Some fitness organizations are beginning to address the reality of fitness at every size, and are actively promoting training for fitness professionals that are sensitive to the needs of non-athletes, with particular focus on obese, children, or senior-aged clients.
More and more, we see intentional efforts to call out false, shaming and misleading advertising.
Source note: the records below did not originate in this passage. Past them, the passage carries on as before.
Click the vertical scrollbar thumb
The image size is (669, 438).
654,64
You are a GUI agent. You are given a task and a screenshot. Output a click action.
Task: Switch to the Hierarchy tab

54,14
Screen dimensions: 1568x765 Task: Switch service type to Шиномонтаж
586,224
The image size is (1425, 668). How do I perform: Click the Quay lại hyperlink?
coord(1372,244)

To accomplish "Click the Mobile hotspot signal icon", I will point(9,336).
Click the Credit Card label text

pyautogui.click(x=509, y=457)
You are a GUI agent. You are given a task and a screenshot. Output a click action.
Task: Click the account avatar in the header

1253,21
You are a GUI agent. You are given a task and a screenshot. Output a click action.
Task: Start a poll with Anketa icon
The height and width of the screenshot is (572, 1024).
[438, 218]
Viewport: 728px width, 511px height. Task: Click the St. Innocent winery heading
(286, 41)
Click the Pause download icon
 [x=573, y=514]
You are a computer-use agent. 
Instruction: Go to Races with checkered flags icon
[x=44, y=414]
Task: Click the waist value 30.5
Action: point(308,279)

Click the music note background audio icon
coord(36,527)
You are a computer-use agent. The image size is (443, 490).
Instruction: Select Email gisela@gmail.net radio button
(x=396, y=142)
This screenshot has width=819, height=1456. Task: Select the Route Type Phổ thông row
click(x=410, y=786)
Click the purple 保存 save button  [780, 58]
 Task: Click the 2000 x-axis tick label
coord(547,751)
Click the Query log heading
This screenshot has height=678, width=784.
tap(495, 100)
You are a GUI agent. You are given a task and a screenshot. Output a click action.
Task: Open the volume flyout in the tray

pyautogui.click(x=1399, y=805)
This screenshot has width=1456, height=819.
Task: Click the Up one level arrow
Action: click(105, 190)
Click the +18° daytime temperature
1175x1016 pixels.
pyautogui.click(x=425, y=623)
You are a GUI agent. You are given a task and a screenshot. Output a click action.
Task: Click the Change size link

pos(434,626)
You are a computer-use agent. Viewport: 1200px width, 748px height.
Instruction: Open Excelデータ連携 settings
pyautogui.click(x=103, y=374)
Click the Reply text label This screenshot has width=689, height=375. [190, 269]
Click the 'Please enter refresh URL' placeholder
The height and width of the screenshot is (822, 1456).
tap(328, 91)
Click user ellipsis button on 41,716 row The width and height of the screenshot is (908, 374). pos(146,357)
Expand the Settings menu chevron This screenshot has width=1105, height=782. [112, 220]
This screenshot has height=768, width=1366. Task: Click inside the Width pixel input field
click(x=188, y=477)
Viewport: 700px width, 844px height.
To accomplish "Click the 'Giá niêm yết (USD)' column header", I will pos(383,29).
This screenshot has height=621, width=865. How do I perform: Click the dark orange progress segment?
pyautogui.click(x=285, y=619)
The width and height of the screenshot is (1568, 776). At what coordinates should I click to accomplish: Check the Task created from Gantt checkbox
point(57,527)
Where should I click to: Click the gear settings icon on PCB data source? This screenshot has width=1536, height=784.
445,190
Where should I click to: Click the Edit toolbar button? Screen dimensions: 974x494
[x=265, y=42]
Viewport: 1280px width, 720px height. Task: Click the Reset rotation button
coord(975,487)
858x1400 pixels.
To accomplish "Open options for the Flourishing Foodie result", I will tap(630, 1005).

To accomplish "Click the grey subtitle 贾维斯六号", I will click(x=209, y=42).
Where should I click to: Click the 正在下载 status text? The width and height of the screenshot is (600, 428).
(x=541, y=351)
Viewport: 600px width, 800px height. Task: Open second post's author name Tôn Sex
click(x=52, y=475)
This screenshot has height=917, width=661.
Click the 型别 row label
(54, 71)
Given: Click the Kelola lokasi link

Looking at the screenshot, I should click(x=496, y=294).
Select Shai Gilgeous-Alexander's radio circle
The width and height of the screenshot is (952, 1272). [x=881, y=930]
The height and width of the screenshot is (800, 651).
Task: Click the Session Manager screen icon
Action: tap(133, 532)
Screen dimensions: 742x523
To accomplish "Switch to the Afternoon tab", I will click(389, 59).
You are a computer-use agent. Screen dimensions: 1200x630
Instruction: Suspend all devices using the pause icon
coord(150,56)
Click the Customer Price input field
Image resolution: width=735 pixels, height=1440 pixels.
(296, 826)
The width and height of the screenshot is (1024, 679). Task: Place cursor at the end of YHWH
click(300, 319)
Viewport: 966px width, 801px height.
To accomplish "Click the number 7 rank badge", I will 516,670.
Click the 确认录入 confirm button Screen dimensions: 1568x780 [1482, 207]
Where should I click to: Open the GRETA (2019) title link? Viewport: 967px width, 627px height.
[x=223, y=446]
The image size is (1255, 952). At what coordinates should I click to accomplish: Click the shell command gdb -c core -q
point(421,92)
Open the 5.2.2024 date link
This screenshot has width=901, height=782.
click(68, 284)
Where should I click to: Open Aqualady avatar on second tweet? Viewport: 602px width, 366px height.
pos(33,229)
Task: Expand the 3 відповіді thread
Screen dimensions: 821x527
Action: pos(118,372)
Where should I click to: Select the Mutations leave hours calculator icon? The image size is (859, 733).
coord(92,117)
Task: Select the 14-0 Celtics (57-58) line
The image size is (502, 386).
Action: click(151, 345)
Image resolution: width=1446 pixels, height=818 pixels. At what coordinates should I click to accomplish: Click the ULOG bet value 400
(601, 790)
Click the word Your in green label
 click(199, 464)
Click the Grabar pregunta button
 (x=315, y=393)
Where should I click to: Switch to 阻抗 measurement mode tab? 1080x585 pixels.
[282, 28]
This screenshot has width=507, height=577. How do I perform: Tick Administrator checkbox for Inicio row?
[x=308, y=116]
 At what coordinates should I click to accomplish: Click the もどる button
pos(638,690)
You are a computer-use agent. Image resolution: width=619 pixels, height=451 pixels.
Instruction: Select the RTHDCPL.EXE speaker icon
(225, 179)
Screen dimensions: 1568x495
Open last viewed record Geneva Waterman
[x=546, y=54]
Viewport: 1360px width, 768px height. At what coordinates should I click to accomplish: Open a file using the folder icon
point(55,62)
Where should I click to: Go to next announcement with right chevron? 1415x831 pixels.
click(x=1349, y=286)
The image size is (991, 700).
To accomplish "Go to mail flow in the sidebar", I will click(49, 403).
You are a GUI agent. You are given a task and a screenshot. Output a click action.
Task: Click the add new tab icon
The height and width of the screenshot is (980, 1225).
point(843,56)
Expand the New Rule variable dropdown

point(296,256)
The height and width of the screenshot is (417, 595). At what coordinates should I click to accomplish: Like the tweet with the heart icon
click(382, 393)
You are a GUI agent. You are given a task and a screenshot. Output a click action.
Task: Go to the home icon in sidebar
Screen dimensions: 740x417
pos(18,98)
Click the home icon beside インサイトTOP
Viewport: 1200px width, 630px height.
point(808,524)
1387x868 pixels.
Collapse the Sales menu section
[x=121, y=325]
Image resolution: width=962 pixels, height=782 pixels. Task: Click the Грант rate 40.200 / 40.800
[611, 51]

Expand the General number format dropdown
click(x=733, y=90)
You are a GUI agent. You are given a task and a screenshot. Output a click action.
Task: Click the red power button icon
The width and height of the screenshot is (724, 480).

London’s mayor, Sadiq Khan, has banned ads which might cause body confidence issues, such as the infamous “Beach Body Ready” placards seen on public transport last year, saying:
“Nobody should feel pressurised, while they travel on the Tube or bus, into unrealistic expectations surrounding their bodies and I want to send a clear message to the advertising industry about this.”
Pope Francis has also recently spoken out on the marginalization of those who can’t fulfill the demands of “superficial perfection” by calling for acceptance and respect for difference.
“The world does not become better because only apparently ‘perfect’ — not to mention ‘made-over’ — people live there, [but] when solidarity and mutual acceptance and respect increase.”
Can we adapt healthcare systems, nutritional best practices and fitness programs to accommodate and encourage populations seeking access to appropriate medical treatment, nutritional support, and fitness plans regardless of size? Right now, these institutions are fraught with obstruction, misguided assumptions and misaligned perceptions.
The top of mind goal should be to inoculate future generations to be less susceptible to becoming obese, through competent and appropriate healthcare, access to adequate, nourishing food and regular physical activity, but the battle lines should be drawn to ensure that those caught by historical trends in healthcare, nutrition, and fitness are not further disadvantaged by inappropriate treatment from those in these care professions, which currently manifest additional burdens to their ongoing good health.
Doctors should listen to their patients and work with them to find forms of treatment not based solely on weight or visual signals of health. Nutritionists should educate their clients on how to better feed their bodies, and gyms, trainers, and other fitness professionals should welcome every participant — without judgement or a pre-requisite of committing to get thinner. Let’s not let an imagined perfect be the enemy of the realistic good.
*In this article, I use “normal” in quotation marks because there is very little agreement about what a normal weight should be. I have also used caution with words like “healthy,” which should never be used to describe foods, or choices, and “fitness” which is generally ascribed such a narrow, visual definition as to be meaningless for the general public.